Cinéma Nicole Kidman dans son grand numéro aux deux visages, jeune et jolie, mûre et ravagée.

Sortant péniblement de sa voiture, Nicole Kidman titube jusqu’à une scène de crime. Est-elle ivre ? Est-elle high ? Est-elle debout sans dormir depuis plus d’une semaine ? Ses collègues pas ravis de la voir débouler dans cet état. "Qui est le macchabée avec trois balles dans le bide ?", demande-t-elle. "No ID, no idea lui, répondent-ils. Nicole, elle, a vu un billet maculé d’encre et reconnu le tatouage ; elle connaît la victime mais ne dira rien car c’est perso. C’est même la raison pour laquelle Nicole est dans cet état de puis 17 ans.

Flash-back, Nicole est alors une jeune policière, audacieuse et courageuse, au point d’infiltrer une bande de pilleurs de banques. Du point de vue dramatique, c’est généralement une garantie de tension permanente : à l’adrénaline des attaques de coffre-fort s’ajoute l’angoisse de voir l’héroïne démasquée. Surprise, pas de tension. Tout est focalisé sur Nicole Kidman dans son grand numéro aux deux visages, tantôt jeune et jolie et allumée, tantôt vieille et ravagée et éteinte. Elle est hyper concentrée sur son image et ne prête aucune attention aux acteurs qui font de la figuration et la gueule. Le spectateur applaudit les maquilleurs et puis s’occupe en cherchant invraisemblances, énormités et faux raccords.
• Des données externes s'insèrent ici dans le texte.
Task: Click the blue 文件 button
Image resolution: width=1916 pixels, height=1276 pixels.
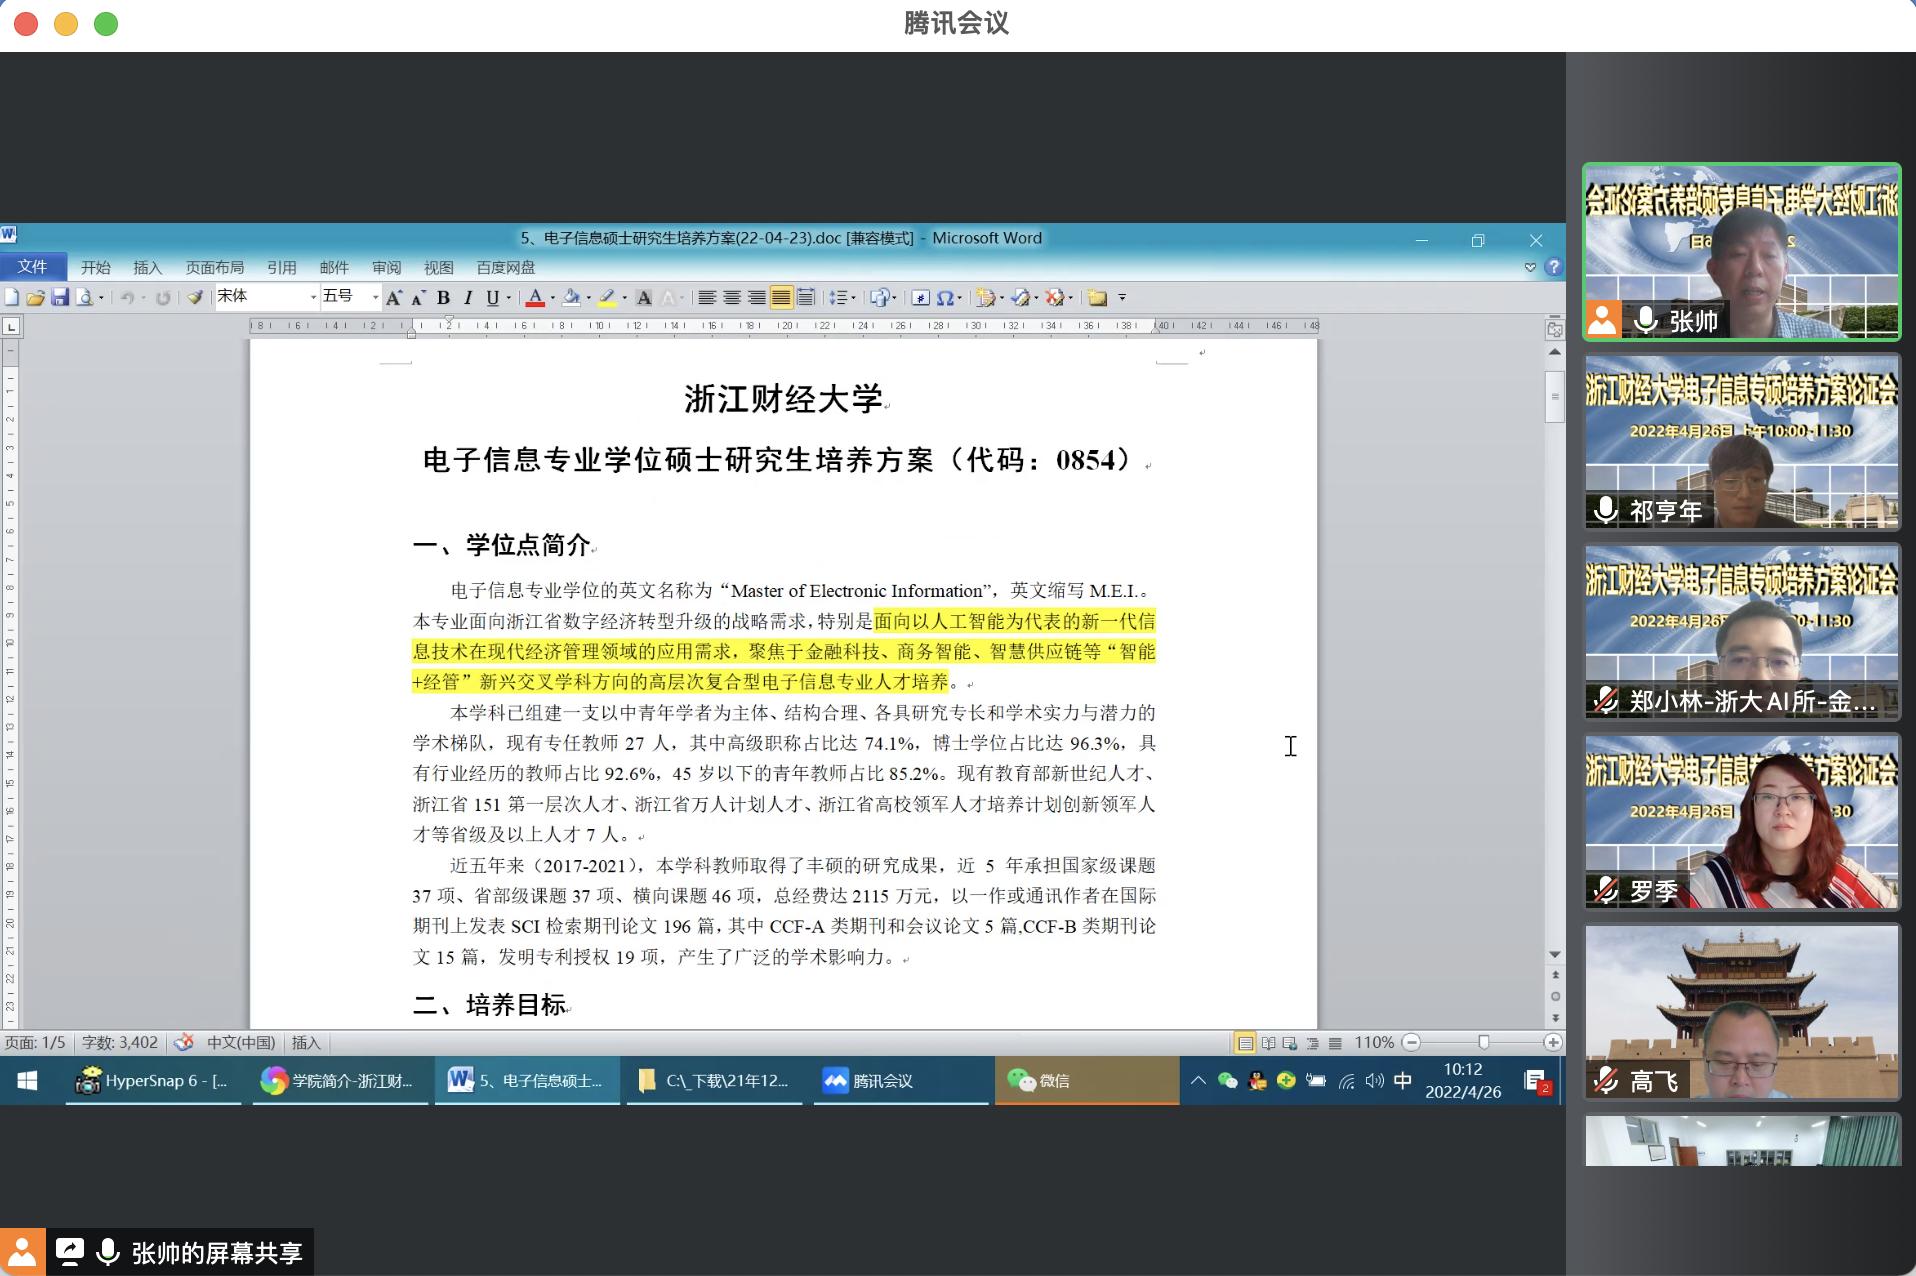Action: click(x=32, y=267)
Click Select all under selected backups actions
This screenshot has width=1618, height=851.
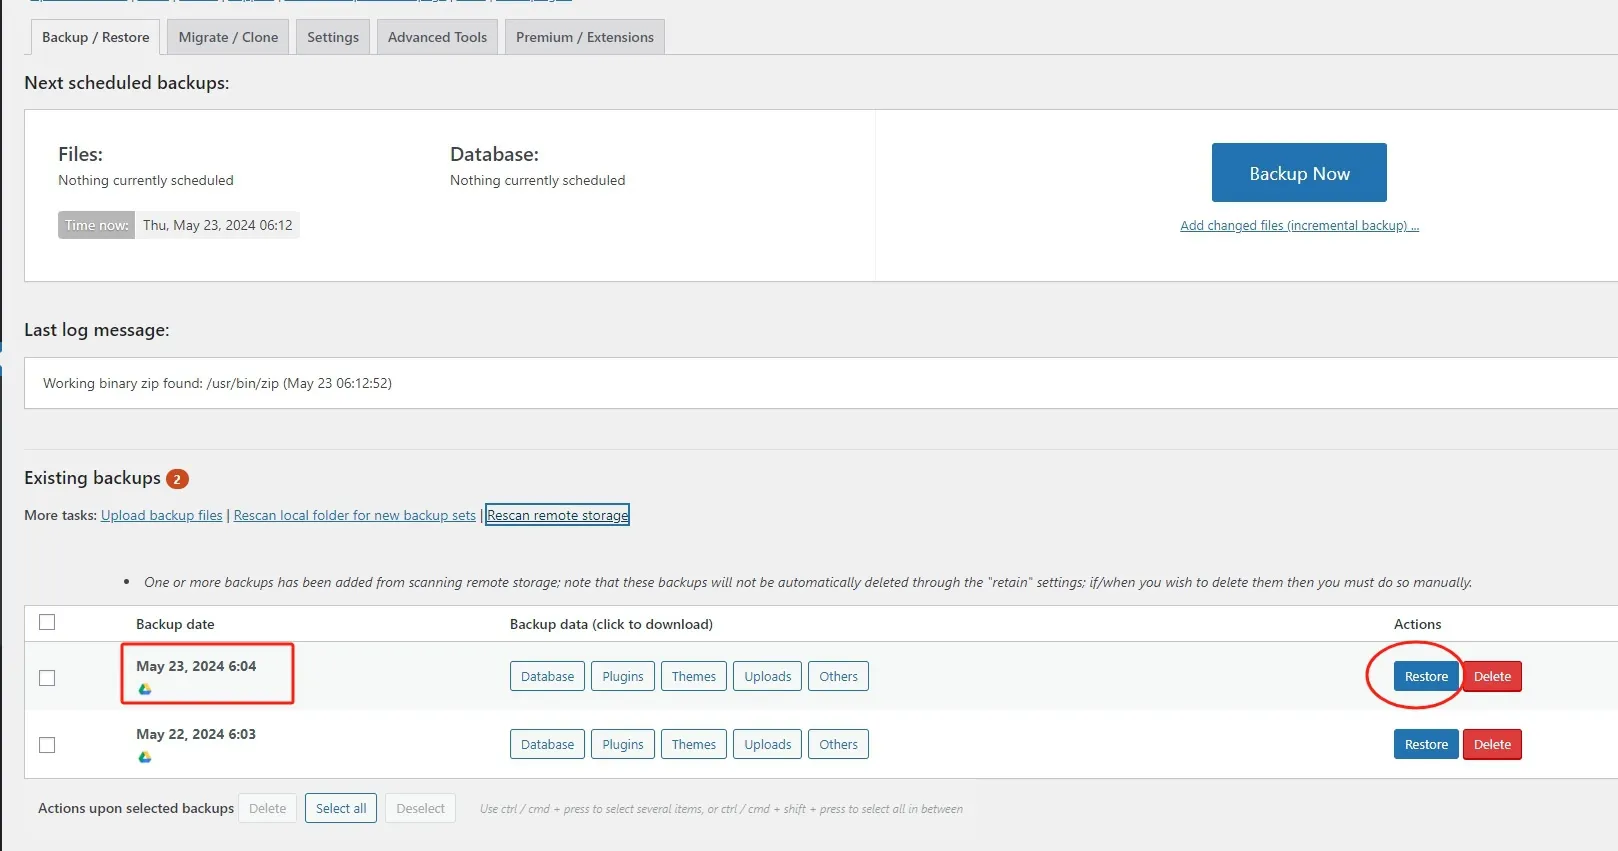(340, 808)
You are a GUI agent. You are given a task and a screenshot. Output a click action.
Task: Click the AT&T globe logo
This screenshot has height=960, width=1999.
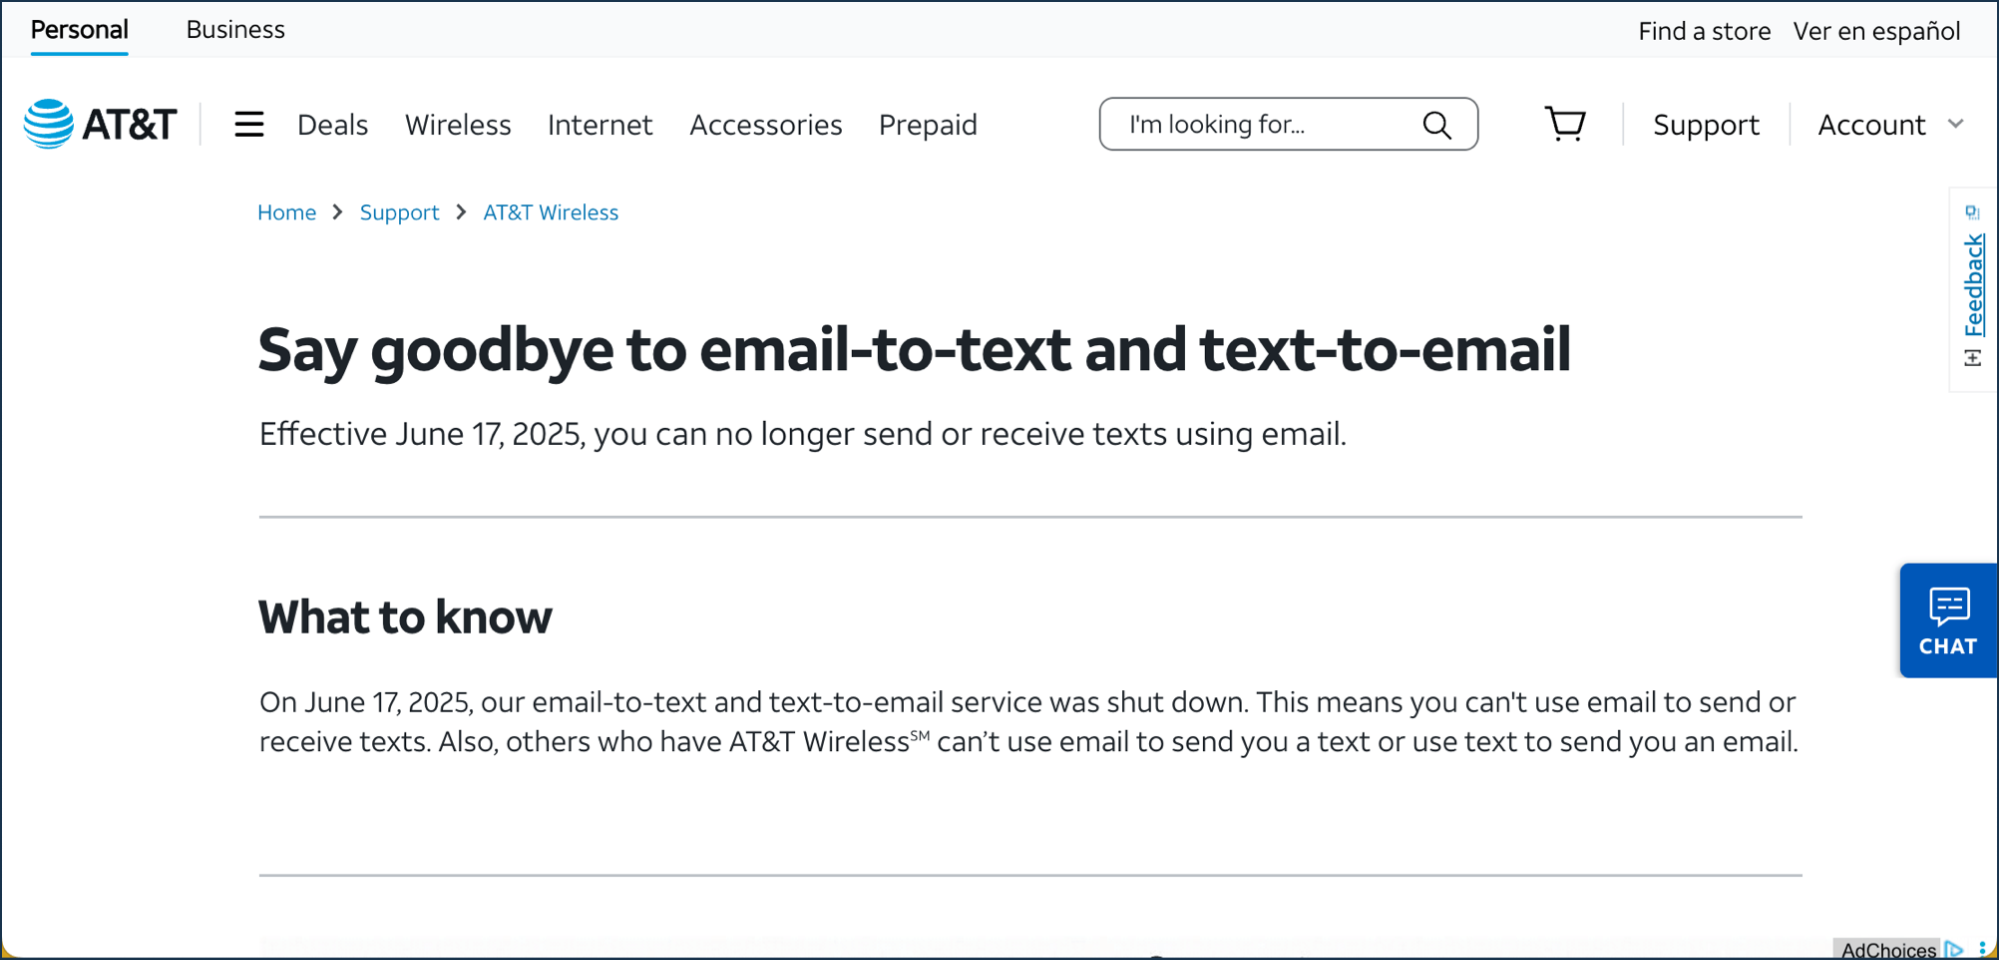point(49,124)
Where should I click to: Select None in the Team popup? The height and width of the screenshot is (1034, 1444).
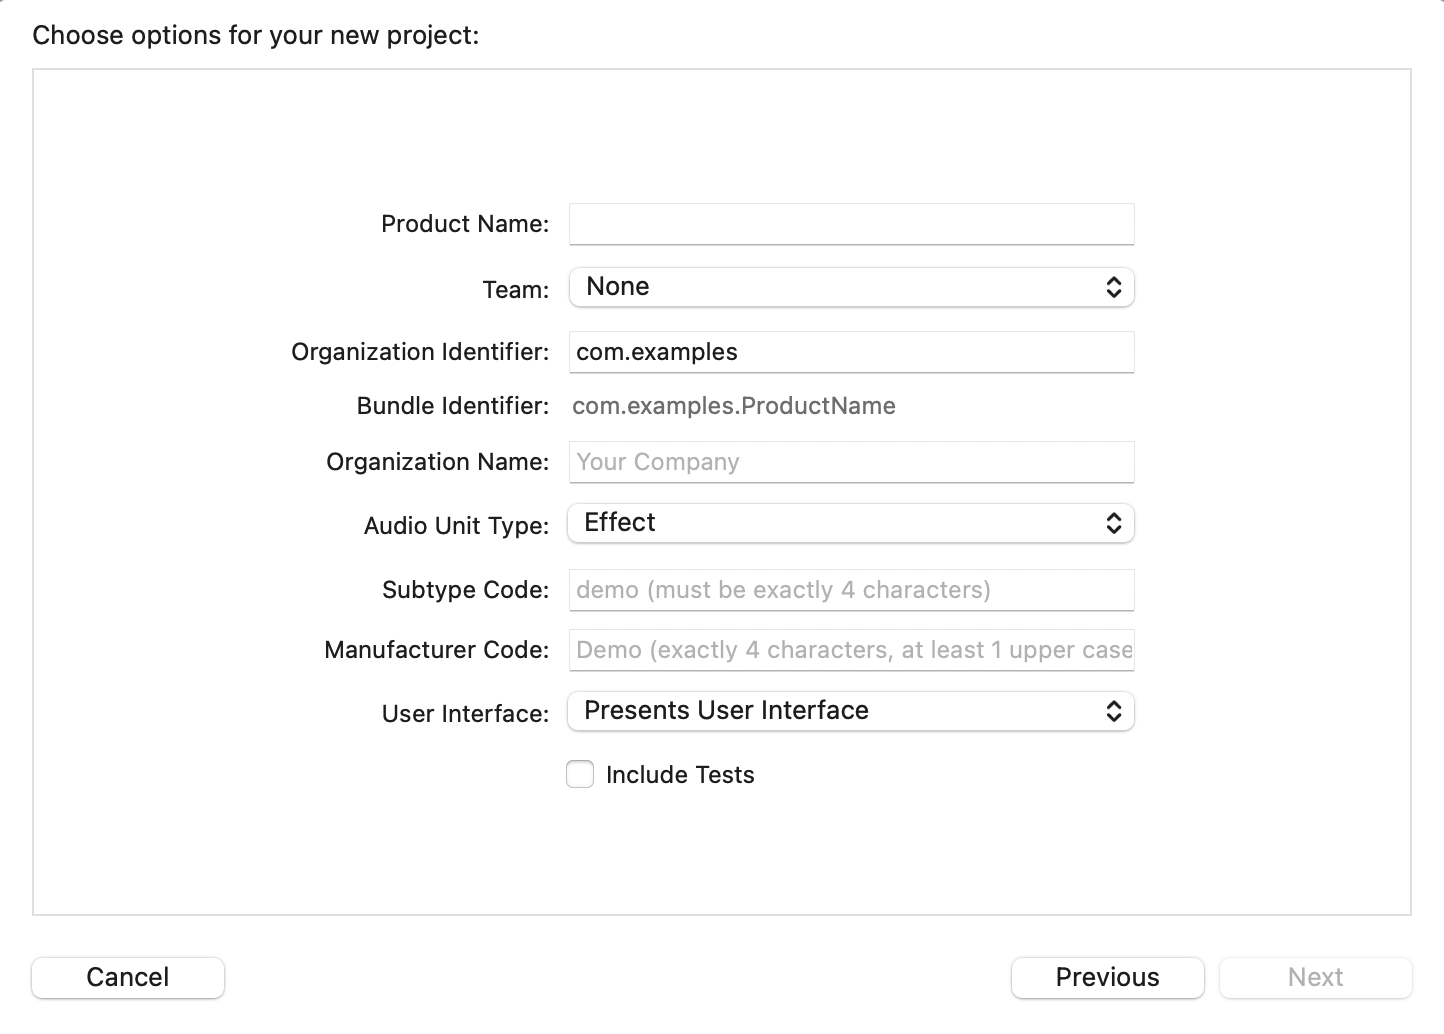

Destroyer est moins un film qu’un véhicule à oscar, un film a performance qui doit conduire son auteur à la statuette. Tout au long, on croit l’entendre crier "je veux un oscar". Elle a dû se contenter d’une nomination aux Golden Globes. Destroyer est torpillé par Kidman qui en fait trop et Karyn Kusama, la réalisatrice, pas assez. On se souvient pourtant de Girlfight, son premier film qui révéla Michelle Rodriguez et le compositeur Theodore Shapiro.

Destroyer Thriller poisseux De Karyn Kusama Avec Nicole Kidman Durée 2h03.